RECORD SET:
════════════════════

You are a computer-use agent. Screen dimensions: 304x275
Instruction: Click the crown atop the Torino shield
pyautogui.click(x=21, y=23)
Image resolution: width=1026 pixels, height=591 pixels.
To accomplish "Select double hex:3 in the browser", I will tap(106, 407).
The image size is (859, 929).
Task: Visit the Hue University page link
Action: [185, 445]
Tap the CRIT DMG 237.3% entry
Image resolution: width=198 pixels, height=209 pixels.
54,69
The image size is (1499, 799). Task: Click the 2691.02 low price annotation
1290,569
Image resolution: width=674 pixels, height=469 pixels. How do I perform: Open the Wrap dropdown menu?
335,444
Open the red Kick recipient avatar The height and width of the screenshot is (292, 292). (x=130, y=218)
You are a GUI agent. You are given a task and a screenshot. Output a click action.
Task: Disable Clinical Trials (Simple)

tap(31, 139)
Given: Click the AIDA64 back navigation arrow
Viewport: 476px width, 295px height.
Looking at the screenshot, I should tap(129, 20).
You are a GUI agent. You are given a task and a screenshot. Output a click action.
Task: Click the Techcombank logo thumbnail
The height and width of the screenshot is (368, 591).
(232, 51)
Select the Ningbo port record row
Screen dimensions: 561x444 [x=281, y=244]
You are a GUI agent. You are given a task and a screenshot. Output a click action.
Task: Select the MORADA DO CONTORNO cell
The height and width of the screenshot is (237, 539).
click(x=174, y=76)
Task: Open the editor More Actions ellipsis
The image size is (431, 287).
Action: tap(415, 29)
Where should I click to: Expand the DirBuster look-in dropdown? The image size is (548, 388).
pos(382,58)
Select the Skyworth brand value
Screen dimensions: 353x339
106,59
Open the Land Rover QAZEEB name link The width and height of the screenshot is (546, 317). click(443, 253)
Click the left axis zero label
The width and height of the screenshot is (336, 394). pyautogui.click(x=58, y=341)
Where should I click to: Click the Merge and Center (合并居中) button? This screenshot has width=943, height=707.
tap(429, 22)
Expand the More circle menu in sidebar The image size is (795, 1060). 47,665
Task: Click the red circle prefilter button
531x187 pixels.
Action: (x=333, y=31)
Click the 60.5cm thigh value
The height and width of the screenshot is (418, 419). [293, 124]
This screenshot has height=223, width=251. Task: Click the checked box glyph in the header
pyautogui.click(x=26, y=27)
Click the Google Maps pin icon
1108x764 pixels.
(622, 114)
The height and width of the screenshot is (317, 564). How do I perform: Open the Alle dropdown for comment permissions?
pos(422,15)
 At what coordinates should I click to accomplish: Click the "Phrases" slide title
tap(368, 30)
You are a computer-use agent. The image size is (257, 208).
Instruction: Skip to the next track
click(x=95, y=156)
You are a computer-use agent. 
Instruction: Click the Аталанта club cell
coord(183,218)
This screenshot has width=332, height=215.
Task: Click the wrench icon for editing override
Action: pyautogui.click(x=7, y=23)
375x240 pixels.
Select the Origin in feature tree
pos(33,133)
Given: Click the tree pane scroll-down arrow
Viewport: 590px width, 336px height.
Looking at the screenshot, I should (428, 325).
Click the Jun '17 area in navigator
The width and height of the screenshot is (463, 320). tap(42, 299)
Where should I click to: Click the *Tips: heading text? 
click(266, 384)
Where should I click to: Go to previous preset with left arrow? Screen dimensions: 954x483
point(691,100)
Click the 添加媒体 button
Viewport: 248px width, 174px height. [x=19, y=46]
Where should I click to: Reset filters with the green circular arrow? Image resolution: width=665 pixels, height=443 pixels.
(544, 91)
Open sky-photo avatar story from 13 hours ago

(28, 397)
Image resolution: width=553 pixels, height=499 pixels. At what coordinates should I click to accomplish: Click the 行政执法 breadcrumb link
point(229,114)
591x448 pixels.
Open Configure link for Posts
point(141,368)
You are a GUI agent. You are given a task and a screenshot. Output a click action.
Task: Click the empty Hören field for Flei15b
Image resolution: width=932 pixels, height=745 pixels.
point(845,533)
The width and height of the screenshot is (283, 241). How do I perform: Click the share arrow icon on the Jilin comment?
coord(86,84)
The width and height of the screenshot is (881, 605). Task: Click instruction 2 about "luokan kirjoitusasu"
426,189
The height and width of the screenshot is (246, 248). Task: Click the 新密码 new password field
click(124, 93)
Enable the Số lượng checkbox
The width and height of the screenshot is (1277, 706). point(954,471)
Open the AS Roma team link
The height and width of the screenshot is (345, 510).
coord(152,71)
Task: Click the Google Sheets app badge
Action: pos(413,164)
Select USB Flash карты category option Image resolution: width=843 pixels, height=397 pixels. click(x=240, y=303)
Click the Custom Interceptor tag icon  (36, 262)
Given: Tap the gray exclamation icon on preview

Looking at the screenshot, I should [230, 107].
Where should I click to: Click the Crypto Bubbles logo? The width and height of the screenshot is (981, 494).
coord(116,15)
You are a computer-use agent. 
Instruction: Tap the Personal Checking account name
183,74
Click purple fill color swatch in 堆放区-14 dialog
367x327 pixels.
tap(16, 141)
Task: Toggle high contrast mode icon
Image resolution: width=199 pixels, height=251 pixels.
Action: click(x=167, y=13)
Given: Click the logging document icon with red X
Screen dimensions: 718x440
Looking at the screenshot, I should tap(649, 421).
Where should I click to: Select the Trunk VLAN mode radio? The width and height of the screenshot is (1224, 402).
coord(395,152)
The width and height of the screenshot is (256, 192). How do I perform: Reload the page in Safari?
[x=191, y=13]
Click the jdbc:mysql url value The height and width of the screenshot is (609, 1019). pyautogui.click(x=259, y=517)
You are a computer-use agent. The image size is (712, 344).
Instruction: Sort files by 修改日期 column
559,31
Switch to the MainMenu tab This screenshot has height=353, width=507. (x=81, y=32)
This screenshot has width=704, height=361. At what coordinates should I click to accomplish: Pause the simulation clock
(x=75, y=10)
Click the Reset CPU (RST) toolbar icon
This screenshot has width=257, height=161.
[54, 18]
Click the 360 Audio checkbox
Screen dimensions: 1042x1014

════════════════════

Your task is to retype the entries verbatim, starting with the line that holds "Select USB Flash" and stopping after the line that holds "Task: Toggle high contrast mode icon".

Select USB Flash карты category option Image resolution: width=843 pixels, height=397 pixels. click(x=240, y=303)
Click the Custom Interceptor tag icon  (36, 262)
Given: Tap the gray exclamation icon on preview

Looking at the screenshot, I should [230, 107].
Where should I click to: Click the Crypto Bubbles logo? The width and height of the screenshot is (981, 494).
coord(116,15)
You are a computer-use agent. 
Instruction: Tap the Personal Checking account name
183,74
Click purple fill color swatch in 堆放区-14 dialog
367x327 pixels.
tap(16, 141)
Task: Toggle high contrast mode icon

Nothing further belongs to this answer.